Your instructions> Starting at the top of the entries below, set down each line exactly as written, and stop after the line containing "Task: Click the NORMAL badge on the DIP card".

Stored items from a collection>
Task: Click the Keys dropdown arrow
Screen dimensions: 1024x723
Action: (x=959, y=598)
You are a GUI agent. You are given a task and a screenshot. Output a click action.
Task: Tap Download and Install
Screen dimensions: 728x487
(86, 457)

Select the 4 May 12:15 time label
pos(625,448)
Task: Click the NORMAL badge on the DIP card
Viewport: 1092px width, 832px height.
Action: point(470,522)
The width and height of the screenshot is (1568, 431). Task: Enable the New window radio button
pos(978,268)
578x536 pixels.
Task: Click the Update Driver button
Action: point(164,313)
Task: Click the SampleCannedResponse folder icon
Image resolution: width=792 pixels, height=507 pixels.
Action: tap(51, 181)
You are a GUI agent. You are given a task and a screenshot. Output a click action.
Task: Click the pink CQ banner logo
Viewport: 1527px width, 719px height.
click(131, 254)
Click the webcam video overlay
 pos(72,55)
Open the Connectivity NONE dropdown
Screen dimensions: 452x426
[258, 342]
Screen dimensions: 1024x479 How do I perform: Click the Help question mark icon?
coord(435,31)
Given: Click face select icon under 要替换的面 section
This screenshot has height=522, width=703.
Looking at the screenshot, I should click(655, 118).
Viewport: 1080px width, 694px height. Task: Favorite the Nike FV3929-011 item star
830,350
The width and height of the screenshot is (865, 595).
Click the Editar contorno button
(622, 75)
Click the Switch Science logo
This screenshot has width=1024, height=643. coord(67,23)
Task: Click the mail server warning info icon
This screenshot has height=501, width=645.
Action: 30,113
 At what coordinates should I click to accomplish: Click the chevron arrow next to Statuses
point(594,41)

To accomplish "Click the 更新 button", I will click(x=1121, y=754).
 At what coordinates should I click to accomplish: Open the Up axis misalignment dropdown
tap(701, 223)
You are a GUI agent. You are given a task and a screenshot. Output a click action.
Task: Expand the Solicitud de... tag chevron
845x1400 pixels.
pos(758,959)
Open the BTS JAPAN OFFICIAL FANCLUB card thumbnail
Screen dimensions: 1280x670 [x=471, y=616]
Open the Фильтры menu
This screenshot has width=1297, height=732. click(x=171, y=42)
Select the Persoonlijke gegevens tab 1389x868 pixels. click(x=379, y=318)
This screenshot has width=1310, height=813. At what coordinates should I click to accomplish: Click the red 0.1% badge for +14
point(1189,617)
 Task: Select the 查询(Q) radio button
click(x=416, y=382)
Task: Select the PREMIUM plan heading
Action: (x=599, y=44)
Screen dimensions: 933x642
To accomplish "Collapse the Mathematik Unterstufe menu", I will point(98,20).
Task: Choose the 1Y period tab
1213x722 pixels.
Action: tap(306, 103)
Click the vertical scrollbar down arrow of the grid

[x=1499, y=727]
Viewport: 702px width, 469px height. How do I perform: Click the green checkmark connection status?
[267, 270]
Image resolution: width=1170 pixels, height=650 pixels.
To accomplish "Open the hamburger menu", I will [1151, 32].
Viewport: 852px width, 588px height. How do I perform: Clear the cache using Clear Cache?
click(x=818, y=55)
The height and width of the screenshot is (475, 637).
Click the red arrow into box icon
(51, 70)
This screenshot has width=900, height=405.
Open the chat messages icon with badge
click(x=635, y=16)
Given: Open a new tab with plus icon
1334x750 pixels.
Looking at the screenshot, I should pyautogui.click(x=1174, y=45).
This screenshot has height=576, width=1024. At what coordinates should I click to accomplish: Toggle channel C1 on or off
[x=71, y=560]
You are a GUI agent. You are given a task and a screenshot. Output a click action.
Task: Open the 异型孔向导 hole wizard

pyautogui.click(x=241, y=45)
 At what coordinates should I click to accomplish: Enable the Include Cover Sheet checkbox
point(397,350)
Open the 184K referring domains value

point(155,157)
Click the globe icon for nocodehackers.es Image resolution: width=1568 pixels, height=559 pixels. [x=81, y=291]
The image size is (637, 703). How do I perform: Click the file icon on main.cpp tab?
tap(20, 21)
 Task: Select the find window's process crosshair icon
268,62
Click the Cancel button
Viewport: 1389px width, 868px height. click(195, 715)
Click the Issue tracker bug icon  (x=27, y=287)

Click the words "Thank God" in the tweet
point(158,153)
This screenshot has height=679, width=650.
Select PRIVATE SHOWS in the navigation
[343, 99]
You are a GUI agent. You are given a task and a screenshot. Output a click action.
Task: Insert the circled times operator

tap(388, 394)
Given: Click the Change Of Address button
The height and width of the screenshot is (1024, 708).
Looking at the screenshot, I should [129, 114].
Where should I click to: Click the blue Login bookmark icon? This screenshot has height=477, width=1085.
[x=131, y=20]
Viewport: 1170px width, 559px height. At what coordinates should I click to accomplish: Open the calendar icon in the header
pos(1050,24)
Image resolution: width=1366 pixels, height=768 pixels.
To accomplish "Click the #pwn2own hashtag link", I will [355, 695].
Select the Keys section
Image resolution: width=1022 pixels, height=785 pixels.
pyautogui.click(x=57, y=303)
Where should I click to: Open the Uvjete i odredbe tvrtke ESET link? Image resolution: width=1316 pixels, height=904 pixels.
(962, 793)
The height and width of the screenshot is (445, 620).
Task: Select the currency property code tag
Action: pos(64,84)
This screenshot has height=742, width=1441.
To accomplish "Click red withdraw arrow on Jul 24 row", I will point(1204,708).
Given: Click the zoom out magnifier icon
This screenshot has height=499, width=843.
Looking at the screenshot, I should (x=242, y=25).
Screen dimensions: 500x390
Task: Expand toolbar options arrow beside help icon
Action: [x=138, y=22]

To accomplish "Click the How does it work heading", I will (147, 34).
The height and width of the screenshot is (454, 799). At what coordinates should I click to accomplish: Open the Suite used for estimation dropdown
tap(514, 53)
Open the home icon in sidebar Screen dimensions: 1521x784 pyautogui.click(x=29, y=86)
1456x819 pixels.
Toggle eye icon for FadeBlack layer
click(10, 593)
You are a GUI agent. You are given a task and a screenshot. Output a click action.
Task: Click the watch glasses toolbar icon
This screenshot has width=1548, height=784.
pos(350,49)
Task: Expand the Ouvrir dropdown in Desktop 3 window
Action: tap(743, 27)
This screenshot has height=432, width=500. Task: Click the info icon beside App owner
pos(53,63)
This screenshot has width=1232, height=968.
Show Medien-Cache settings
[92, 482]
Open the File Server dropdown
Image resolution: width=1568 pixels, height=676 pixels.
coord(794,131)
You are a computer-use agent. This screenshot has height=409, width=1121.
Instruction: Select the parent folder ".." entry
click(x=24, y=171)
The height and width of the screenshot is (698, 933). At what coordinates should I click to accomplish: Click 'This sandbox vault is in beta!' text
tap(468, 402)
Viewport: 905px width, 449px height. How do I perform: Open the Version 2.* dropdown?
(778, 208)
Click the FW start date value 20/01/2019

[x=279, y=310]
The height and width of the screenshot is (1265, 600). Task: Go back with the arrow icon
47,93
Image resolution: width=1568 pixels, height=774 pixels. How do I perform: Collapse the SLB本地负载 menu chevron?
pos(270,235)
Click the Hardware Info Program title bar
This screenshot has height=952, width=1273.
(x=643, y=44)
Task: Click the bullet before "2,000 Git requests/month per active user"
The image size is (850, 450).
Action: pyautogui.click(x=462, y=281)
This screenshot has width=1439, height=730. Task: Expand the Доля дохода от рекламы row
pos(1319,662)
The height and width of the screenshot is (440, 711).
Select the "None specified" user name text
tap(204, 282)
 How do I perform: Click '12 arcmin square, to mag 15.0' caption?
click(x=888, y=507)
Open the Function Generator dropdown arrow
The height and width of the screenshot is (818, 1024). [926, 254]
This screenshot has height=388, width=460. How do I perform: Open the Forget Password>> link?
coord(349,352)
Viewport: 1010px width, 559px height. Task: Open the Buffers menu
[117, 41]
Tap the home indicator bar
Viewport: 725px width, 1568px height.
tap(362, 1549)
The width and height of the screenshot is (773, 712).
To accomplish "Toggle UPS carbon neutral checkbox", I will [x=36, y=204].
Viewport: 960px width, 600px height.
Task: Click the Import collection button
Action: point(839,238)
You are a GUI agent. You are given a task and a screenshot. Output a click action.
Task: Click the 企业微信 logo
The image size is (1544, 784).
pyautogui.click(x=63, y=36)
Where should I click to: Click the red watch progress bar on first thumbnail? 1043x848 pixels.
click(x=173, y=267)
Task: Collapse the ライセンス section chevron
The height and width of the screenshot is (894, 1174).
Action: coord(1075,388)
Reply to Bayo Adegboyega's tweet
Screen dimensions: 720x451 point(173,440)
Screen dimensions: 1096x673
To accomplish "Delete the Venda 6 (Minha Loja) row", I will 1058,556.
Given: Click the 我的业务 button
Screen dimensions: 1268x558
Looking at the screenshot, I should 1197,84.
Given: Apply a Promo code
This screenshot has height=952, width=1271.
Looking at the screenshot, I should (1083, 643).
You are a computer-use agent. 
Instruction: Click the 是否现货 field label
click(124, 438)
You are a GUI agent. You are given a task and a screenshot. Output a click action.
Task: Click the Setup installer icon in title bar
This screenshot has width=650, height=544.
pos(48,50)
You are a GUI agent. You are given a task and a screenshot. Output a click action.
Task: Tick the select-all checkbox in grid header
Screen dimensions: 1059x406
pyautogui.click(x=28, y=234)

Answer area>
Task: Click the Keys dropdown arrow
Screen dimensions: 1024x723
Action: (x=959, y=598)
You are a GUI agent. You are given a task and a screenshot. Output a click action.
Task: Tap Download and Install
Screen dimensions: 728x487
(86, 457)

Select the 4 May 12:15 time label
pos(625,448)
Task: Click the NORMAL badge on the DIP card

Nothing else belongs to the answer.